- **Reading text**
It is important that the Corbie statutes should link hops with beer brewing, because hops had other uses they might have been collected for: to make dyes, for example (brown dye from hop sap and yellow dye from the leaves and cones). The stems can also be used to make ropes, sacking and paper. Thus any mentions in old documents of hops being collected from the wild, or even cultivated, does not mean automatically that the hops were going into beer

But Adalhard’s statutes do not say whether the hops were being used to preserve the beer, or merely to flavour it (the way brewers today dry-hop their beers). Proof that hops were being used the way they are today, as a preservative, does not come for three more centuries, at another Benedictine establishment at Rupertsberg, near Bingen, in the Rhineland. About 1150, Abbess Hildegard of Bingen (1098-1179), mystical philosopher and healer, published a book called Physica Sacra, which translates best as “The Natural World”. Book I, Chapter 61, “De Hoppho”, or “Concerning the hop”, says of the plant: “It is warm and dry, and has a moderate moisture, and is not very useful in benefiting man, because it makes melancholy grow in man and makes the soul of man sad, and weighs down his inner organs. But yet as a result of its own bitterness it keeps some putrefactions from drinks, to which it may be added, so that they may last so much longer.”

- **Data to process**
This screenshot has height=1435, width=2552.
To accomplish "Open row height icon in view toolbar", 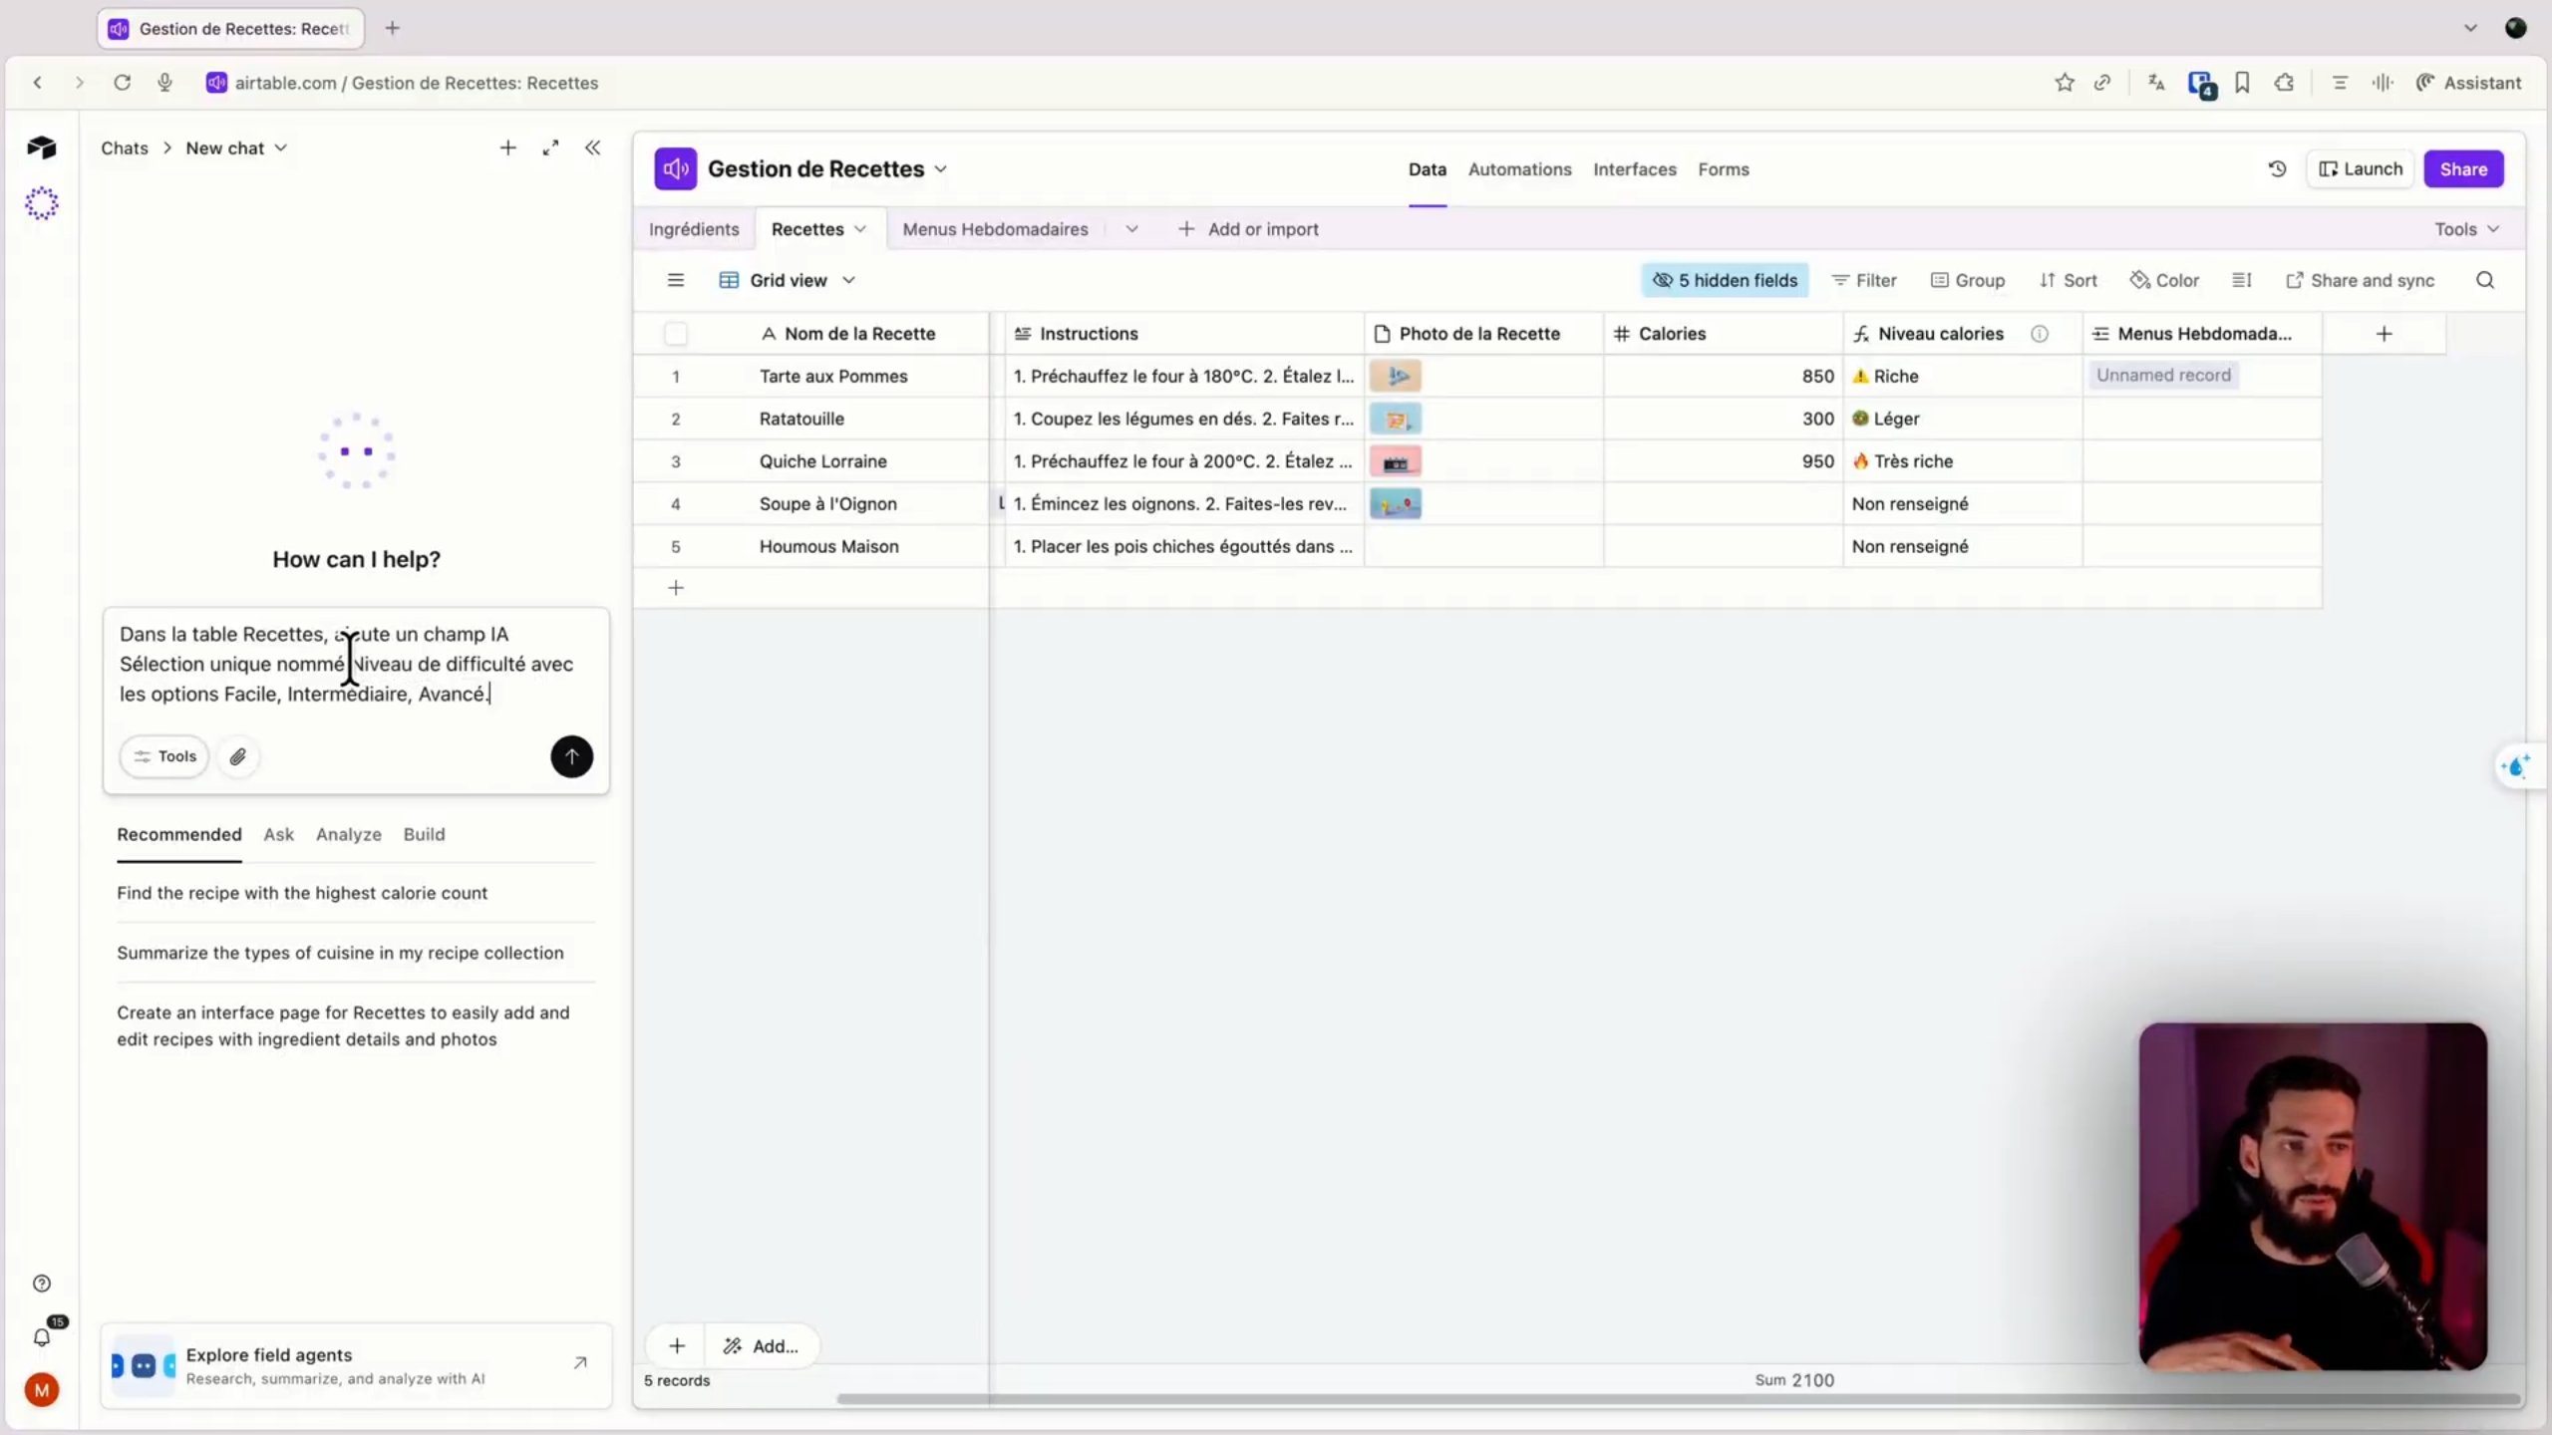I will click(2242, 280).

...

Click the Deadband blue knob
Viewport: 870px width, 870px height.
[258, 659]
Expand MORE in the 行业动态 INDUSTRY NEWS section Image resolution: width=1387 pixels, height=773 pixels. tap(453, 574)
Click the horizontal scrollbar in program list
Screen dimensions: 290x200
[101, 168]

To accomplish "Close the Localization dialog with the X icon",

...

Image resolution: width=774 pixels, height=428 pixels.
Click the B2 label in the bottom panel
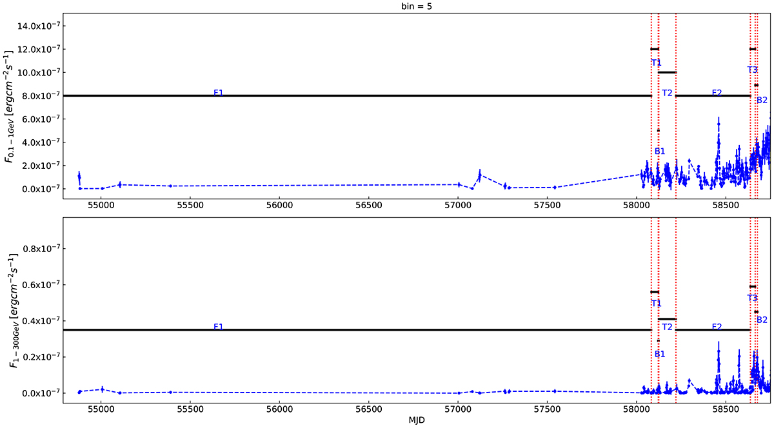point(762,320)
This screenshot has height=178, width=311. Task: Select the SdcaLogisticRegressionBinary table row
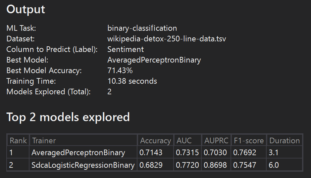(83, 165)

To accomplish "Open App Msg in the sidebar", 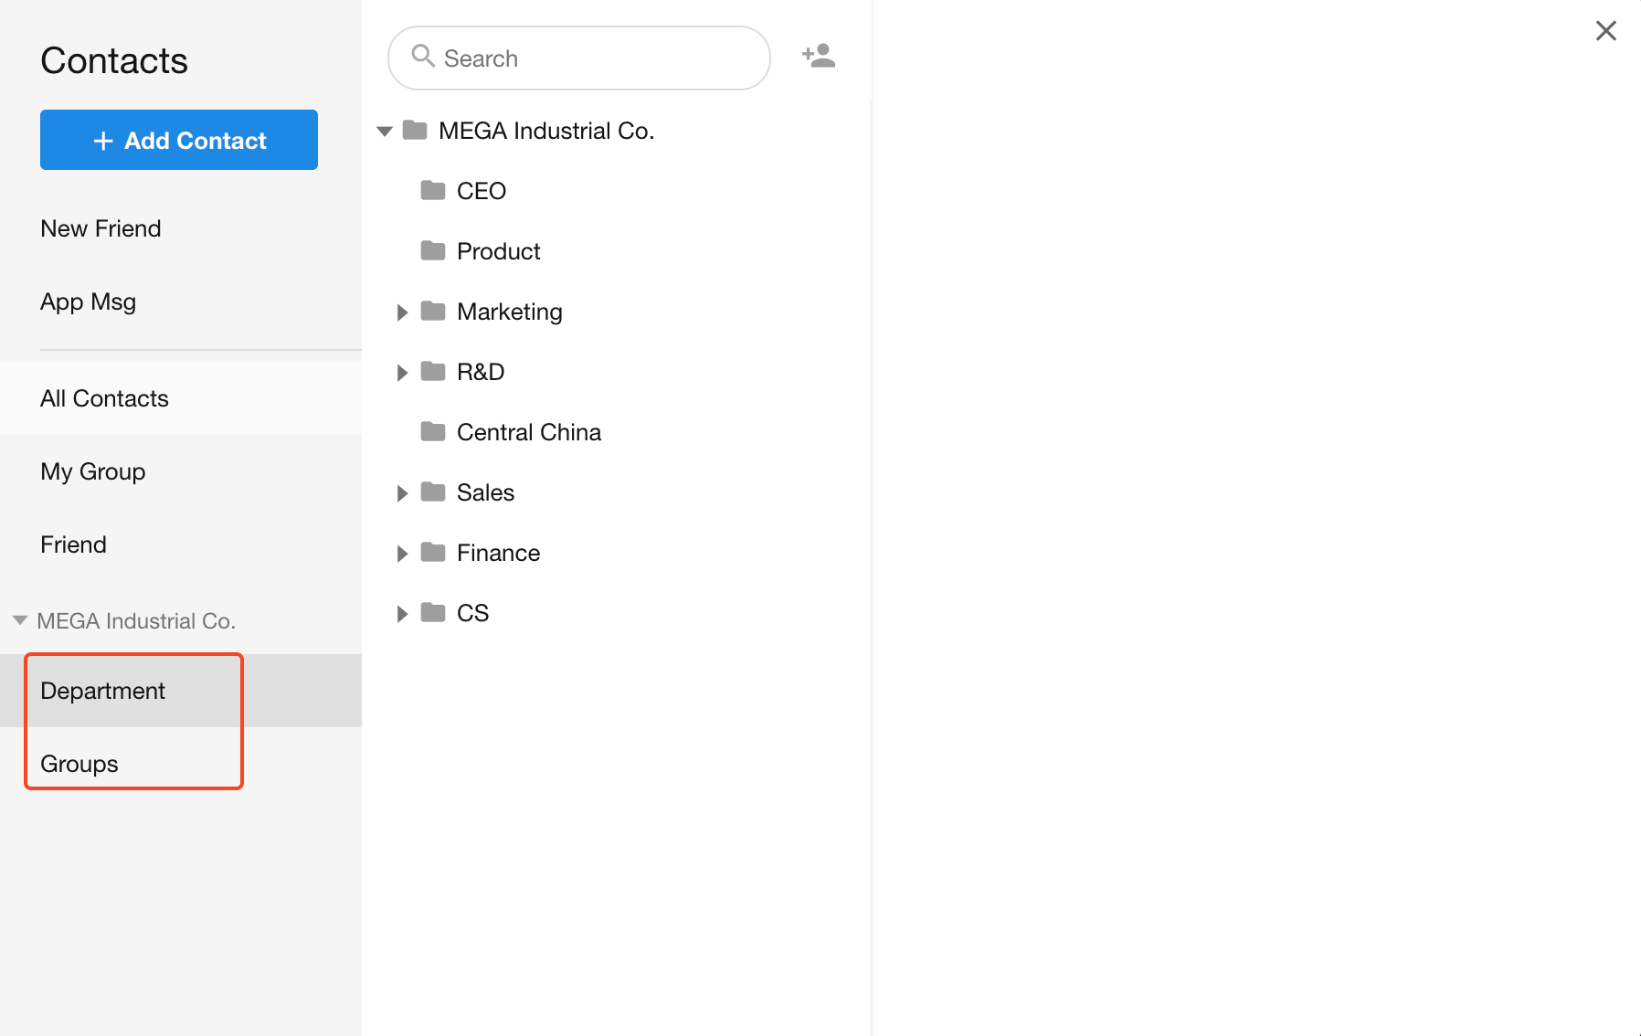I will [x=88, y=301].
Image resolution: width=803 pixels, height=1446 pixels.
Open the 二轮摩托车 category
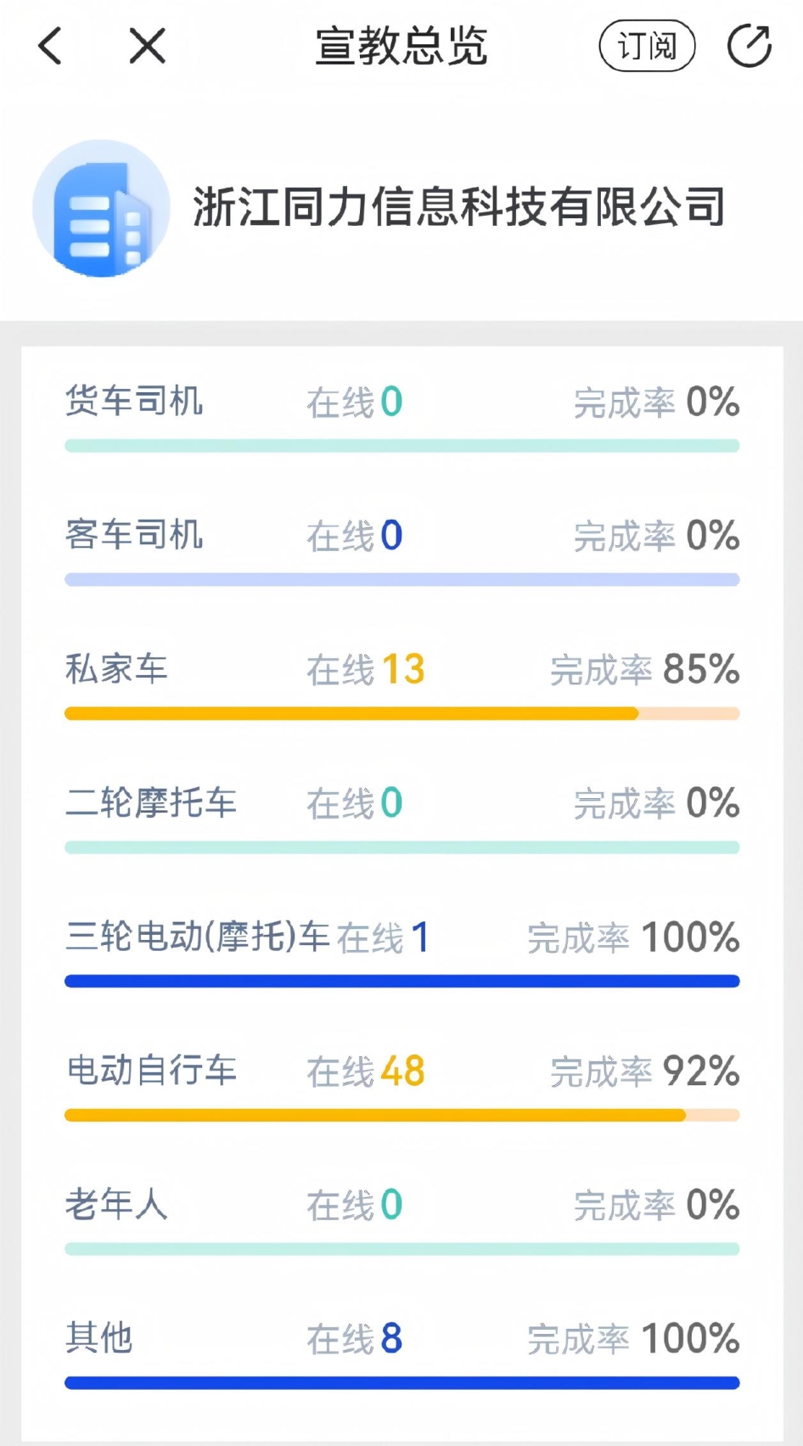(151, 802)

- **Parts of the exercise**
[a] In the text about hops, what color of dye can be made from hop sap?
[b] Return every line of the listing that contains the word "Image".

- **Answers for the exercise**
[a] Brown.

[b]
Expand MORE in the 行业动态 INDUSTRY NEWS section Image resolution: width=1387 pixels, height=773 pixels. tap(453, 574)
Image resolution: width=774 pixels, height=428 pixels.
Image resolution: width=803 pixels, height=1446 pixels.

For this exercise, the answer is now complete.